PS3 is the second for me, though I didn't pick it up until about a year ago. The OS feels overall smooth, unintrusive, and simple to me (I know that last one in particular is very subjective, but I much prefer a UI simple in both feel and literal use, as I find it easier to navigate). The PS3 also has my favorite 7th-gen controller (I really don't understand why people hate the dpad... I think it has the best one of the three!), with the only downside being the triggers, to a degree. I also am coming to love Sony's exclusive offerings, and PS+ is quite possibly the best money-saving gaming investment ever, aside from Steam, of course. The only real downside I see here is game performance, especially in earlier games, which brings us to...

360 is the third for me, but don't get me wrong; I don't think it's a terrible system. Thing is, if it weren't for the fact that multiplats often run better on 360 than PS3 (especially in earlier games), as well as the fact that I like Halo and Gears of War, I would see no compelling reason to own one. It has almost no exclusives, online multiplayer is paid (along with many other services that are free on just about every other platform, like Netflix and YouTube), and even with a paid subscription, the dashboard feels like it's at least 60% ads that waste so much space. Not to mention that Microsoft didn't seem to learn it's lesson from the original Xbox regarding the dpad: The 360 controller easily has one of the worst, most unreliable dpads I've ever seen in a major, first party controller. There were also the infamous RRoD issues, but I personally never had to deal with that.

You know what, scratch what I said in the beginning: After writing everything out, I know that 360 gets my vote. Just keep in mind I don't think it's an awful system: I just don't think it's as good as the two alternatives.


----------



## Psionic Roshambo (May 2, 2014)

I voted for the PS3, it was waayyy over priced, under delivered on the PS2 legacy and then you have Sony suing people left and right, the whole PSN happy fun time thing. Thanks to Sony many people had to get CC's reissued.

To add to the problems I think the PS3 is the only console in history that nearly took down a mega corp in one gen with money lost counted in the billions.

Nintendo raked in billions, Microsoft probably made some pretty good money on the 360 (even after paying out the ass for the whole RROD) and Sony just ate it, I doubt they made money on the PS3 and most likely lost all the money they had made on the PS1 and PS2 (At one point this was certainty but they may have made some $$$ back on the PS3 at the end? But surely not enough to cover the billions they lost at the beginning.) 

I guess it's all about expectations for my vote, from Nintendo I expected so little except Excite Truck and Zelda at launch. The cheap price of the machine and a couple of great games at launch was all I expected. I got so much more from that little wonder box it's not even funny. 

From my PS3 I expected an HD PS2 with a shit ton of awesome games, after all I paid like $400 for my PS3 (used) and Sony promised a LOT! What I felt like I got was a watered down PC with too many FPS games. Sure things turned around in the past couple of years and it finally became worth owning the thing. But it was a test of my will power not to sell the thing. 

I never expected much out of the 360 considering how the original Xbox did (it was my vote for the worst console last gen.) but in my opinion the 360 performed at least as well as the PS3 in so many respects. The RROD thing was bad, but taken in context of how bad the PS3 did to Sony and the bad things Sony did and the whole comedy routine you could build out of the stuff Sony said before and after launch.... 
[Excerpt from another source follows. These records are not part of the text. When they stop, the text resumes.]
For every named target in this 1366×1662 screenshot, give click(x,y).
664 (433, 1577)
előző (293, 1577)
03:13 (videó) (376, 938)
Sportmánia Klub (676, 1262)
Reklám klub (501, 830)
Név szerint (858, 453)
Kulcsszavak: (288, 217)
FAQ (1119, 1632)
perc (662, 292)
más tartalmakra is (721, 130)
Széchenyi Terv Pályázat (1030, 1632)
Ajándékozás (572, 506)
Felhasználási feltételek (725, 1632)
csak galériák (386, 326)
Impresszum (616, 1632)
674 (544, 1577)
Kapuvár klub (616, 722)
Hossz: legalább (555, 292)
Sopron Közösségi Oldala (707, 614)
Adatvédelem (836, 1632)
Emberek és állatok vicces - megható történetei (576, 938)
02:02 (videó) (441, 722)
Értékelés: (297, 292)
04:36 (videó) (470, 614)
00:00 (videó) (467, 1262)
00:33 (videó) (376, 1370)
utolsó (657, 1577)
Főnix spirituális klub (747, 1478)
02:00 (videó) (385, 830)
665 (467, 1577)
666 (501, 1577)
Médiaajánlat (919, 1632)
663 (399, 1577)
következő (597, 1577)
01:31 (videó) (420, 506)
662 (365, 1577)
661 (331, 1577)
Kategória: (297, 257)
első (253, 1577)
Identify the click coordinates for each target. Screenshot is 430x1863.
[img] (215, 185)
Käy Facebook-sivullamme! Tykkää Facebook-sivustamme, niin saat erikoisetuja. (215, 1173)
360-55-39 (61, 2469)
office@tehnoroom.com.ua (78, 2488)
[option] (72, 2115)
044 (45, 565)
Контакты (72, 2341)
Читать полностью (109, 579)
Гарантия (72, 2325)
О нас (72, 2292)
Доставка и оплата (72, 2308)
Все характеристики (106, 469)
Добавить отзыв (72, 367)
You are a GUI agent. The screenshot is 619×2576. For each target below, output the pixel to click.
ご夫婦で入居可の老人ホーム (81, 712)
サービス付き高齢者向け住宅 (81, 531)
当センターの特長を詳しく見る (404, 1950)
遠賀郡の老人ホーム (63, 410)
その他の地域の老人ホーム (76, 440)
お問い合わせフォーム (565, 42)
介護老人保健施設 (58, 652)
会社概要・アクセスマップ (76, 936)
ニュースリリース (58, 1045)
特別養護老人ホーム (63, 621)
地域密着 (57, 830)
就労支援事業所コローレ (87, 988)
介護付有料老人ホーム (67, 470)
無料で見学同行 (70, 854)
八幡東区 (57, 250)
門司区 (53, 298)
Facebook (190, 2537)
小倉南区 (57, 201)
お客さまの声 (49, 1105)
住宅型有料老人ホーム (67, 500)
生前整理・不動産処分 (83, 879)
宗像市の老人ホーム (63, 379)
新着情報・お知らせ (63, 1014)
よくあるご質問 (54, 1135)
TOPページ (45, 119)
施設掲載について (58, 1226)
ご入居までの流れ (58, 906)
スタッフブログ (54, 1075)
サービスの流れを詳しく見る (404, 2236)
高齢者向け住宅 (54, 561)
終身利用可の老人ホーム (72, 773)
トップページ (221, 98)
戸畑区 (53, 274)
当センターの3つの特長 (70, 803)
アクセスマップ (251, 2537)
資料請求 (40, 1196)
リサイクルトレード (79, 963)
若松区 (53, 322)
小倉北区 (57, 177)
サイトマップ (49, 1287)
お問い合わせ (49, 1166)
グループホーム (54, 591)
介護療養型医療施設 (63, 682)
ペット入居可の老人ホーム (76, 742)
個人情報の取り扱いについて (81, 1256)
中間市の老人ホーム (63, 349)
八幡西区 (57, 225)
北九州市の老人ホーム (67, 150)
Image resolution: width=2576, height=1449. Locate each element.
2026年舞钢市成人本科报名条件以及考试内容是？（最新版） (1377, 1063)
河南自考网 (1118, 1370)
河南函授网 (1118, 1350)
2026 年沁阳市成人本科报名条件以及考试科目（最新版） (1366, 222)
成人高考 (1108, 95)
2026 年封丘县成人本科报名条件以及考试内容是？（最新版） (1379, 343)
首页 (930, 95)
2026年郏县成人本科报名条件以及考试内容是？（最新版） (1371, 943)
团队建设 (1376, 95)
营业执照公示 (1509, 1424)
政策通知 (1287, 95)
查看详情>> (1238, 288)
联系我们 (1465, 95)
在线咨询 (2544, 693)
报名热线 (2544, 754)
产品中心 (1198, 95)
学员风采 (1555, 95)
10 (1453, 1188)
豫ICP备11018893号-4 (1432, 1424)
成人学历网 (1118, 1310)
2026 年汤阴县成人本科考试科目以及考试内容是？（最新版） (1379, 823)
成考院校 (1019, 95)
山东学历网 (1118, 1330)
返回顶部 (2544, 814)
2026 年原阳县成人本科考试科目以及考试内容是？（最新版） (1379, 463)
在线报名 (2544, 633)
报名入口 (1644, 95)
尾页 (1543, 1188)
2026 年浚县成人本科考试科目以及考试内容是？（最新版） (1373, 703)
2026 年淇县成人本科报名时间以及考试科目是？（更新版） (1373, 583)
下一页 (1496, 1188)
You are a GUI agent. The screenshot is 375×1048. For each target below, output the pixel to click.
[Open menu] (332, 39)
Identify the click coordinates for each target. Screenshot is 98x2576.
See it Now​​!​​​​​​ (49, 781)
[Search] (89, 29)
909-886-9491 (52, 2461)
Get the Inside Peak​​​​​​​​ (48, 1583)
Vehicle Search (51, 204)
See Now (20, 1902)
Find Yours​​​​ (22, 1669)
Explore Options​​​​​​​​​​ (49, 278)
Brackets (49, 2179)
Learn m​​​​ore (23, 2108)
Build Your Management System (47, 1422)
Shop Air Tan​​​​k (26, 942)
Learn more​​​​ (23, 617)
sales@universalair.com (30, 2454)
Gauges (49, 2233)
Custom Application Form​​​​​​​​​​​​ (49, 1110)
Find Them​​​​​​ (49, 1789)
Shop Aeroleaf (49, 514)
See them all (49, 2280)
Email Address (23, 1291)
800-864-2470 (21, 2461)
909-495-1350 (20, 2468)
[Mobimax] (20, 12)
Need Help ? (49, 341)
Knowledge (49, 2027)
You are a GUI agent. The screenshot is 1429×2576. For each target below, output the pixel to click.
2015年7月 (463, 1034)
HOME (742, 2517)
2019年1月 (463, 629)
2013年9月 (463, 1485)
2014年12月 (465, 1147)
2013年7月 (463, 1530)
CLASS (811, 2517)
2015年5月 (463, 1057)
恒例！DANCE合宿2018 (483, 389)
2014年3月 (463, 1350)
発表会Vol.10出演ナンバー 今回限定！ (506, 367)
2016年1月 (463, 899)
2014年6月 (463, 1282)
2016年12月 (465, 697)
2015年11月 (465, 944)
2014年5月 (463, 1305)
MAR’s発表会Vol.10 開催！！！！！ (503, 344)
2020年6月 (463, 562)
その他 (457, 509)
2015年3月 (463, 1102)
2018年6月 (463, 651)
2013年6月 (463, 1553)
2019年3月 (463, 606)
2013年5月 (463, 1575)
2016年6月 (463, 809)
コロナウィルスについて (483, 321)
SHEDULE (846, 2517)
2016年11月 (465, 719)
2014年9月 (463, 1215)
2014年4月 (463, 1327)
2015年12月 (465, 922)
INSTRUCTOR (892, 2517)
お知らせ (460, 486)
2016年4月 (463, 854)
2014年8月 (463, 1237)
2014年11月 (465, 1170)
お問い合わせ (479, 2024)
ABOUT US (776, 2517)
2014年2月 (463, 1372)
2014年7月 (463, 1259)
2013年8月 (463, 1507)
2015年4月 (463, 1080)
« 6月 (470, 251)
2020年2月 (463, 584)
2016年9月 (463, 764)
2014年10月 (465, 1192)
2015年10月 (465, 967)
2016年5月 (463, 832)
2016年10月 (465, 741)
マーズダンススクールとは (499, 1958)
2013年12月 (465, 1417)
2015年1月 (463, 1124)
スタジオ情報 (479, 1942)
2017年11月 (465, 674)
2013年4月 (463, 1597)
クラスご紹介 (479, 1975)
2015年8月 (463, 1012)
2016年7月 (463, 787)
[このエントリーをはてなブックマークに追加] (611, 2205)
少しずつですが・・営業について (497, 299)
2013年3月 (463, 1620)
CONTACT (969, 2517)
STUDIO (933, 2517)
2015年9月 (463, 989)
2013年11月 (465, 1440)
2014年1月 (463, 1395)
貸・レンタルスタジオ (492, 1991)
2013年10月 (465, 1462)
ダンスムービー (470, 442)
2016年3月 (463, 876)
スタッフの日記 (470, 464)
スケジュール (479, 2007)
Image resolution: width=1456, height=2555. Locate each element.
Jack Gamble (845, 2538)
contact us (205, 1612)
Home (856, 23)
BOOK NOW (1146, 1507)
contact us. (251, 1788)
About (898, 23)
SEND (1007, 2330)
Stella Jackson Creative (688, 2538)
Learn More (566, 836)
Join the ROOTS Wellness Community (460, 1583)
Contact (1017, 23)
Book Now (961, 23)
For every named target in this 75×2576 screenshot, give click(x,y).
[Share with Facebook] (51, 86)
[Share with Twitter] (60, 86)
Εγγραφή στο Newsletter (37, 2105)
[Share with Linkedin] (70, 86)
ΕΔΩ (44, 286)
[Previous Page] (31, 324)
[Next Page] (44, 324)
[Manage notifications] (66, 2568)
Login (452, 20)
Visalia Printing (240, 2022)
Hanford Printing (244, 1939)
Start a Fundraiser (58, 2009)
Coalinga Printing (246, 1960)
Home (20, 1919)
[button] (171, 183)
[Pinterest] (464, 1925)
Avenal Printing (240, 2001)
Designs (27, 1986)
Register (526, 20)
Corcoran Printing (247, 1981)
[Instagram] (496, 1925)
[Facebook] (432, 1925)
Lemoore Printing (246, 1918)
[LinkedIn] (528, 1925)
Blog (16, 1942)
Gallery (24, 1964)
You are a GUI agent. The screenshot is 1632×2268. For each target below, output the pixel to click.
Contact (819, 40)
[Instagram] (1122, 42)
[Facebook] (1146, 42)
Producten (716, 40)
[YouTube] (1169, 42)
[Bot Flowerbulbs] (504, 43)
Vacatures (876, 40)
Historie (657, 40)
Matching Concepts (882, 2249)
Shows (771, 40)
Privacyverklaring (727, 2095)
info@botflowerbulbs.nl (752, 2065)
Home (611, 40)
Seriously the PS3 nearly killed off Sony single handedly, it did more damage to the company than Nintendo and Microsoft combined. To me that makes it the worst console in that gen.


----------



## Nathan Drake (May 2, 2014)

Psionic Roshambo said:


> -snip


The PS3 didn't nearly bankrupt their entire corporation. Sony is bigger than that. It may have put their gaming division in danger, but clearly they bounced back. As for the price, the PS3 did much like what the DS did: it started out unpopular and then relaunched with a shinier model that got all of the attention. At the time of release, their biggest mistake was including a blu-ray drive, which, in these past few years has actually proven very useful for keeping large games from big developers on a single disc. Anybody who bought in early did get the added benefit of PS2 support, so, ya know, they had that going for them. The price was highly unattractive, but hey, at least most people only had to buy one PS3 instead of a multitude of RRoD 360's that took someone suing for responsibility to be taken.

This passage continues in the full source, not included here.